August 15, 2011


The concept of building a tree house as a hideaway in and among the clouds has evolved significantly since I was a kid. There are some treehouse concepts that push the envelope aesthetically, and materially. They are sophisticated structures, often sculptural and inspiring. At our house, we support a culture of building. You never know what may show up from the recycling bin in the next creative project. We will be embarking on a new building on our site, occupied by three boys and their daydreams. We’ve been collecting imagery on the inspiration wall in my office to fuel the boys creative energy. Will it be suspended up in the treetops, or be planted firmly on the ground? Either way, it’s bound to be a lot of fun. Watching the boys develop their ideas on sketch up, building models, and exploring boundaries, both physical and of their imagination, are life’s lessons bound in a pile of twigs. Not being afraid to test an idea, understanding the gift of failure and embracing the collaborative process, are what will make this retreat their own.

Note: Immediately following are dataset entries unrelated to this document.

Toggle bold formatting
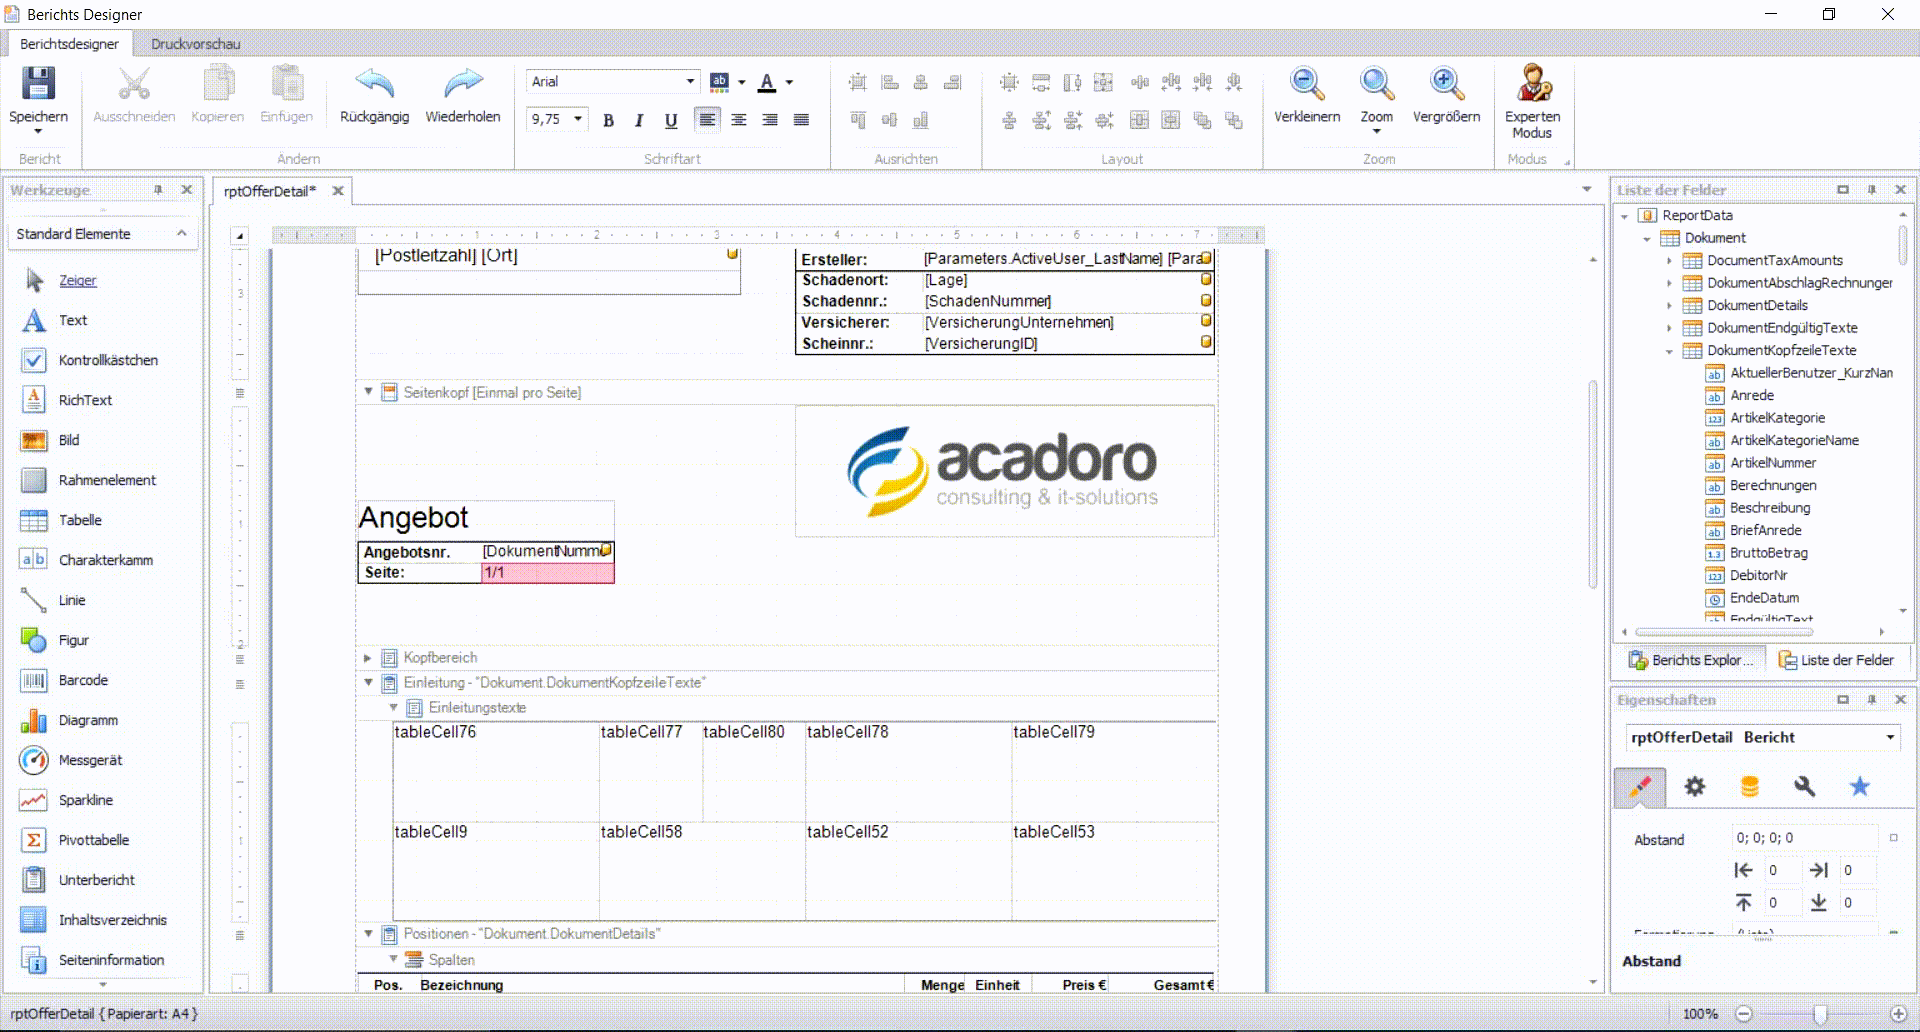1920x1032 pixels. point(608,120)
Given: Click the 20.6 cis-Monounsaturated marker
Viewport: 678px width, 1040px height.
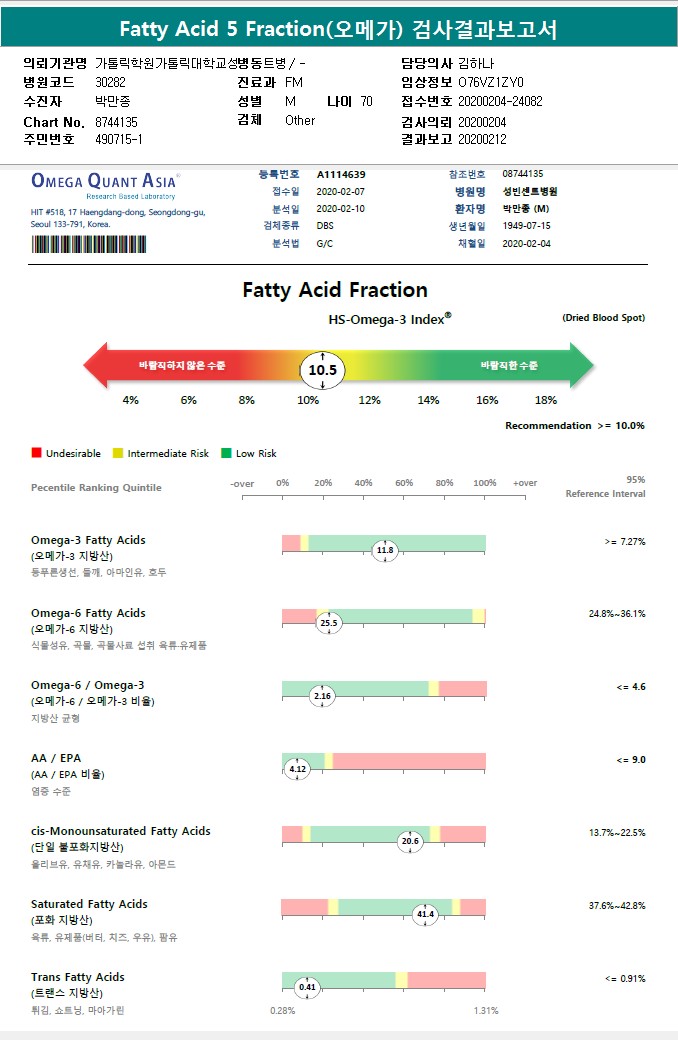Looking at the screenshot, I should pyautogui.click(x=410, y=842).
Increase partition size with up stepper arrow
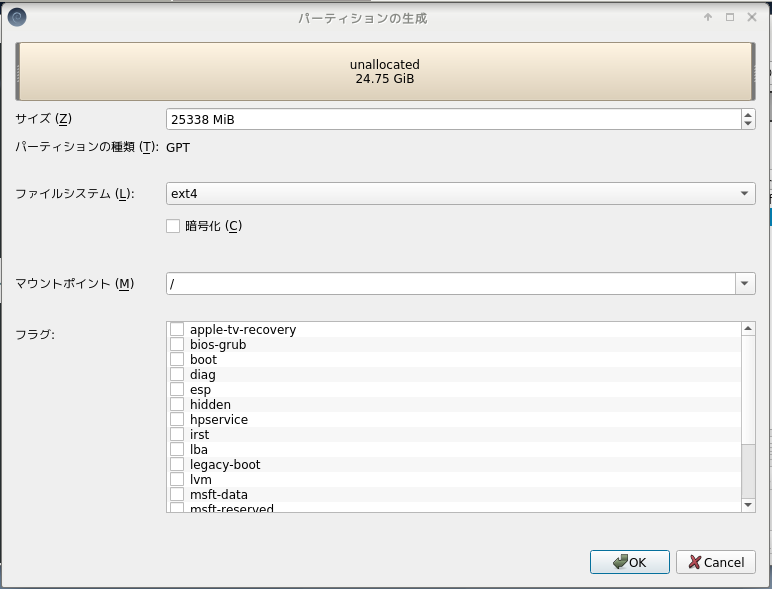The height and width of the screenshot is (589, 772). coord(748,114)
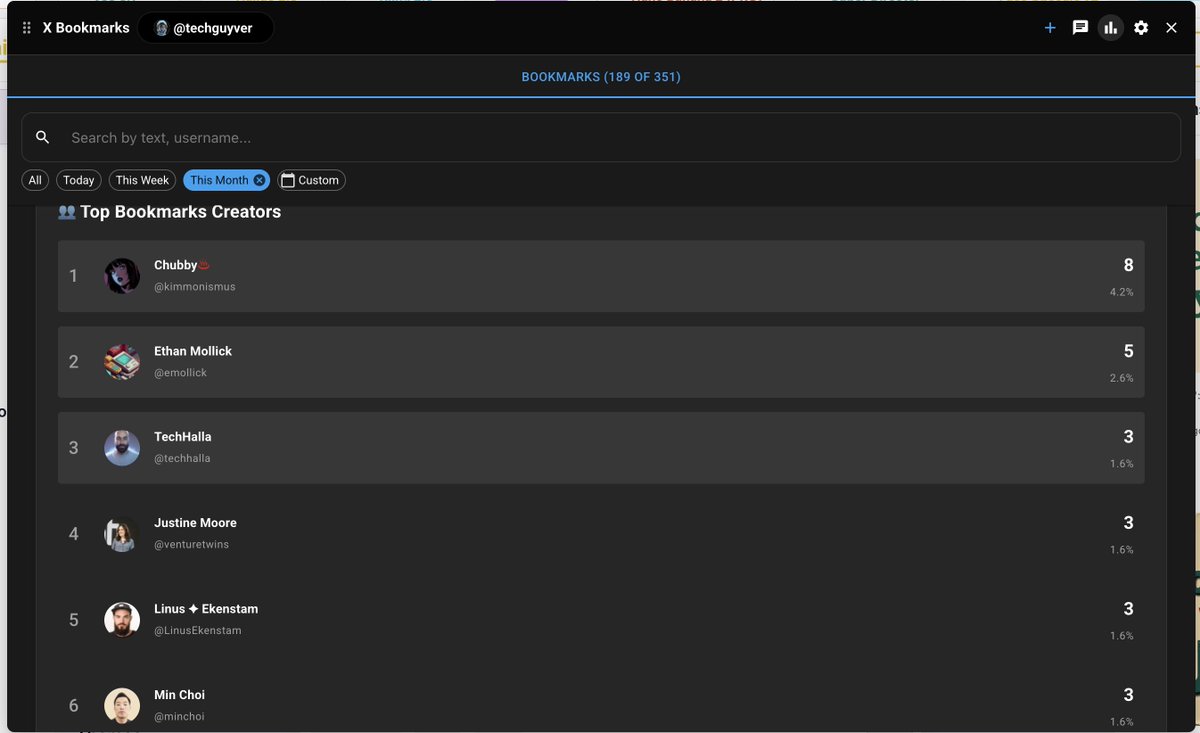The width and height of the screenshot is (1200, 733).
Task: Open Ethan Mollick's creator row
Action: 600,362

Research supports the need for retreat, which is explored in  “A place of my own” by Michael Pollen. One of my first architecture books in school was A Pattern Language, written by Christopher Alexander. I still own it today. It is a resource for the simple expression of the human condition, and how these elements are defined by space. The boys and I have reviewed pattern 154 titled Teenager’s cottage. “To mark a child’s coming of age, transform his space in the home into a kind of cottage that expresses in a physical way the beginnings of independence. Keep the cottage attached to the home, but make it a distinctly visible bulge, far away from the master bedroom, with its own private entrance, perhaps its own roof. Place the cottage so that the path from the room to the street passes through an important communal part of the house; the kitchen, a courtyard.”

I think there is something to this. I’ll be documenting the process as we embark on our journey to create a place of their own, by their own hands.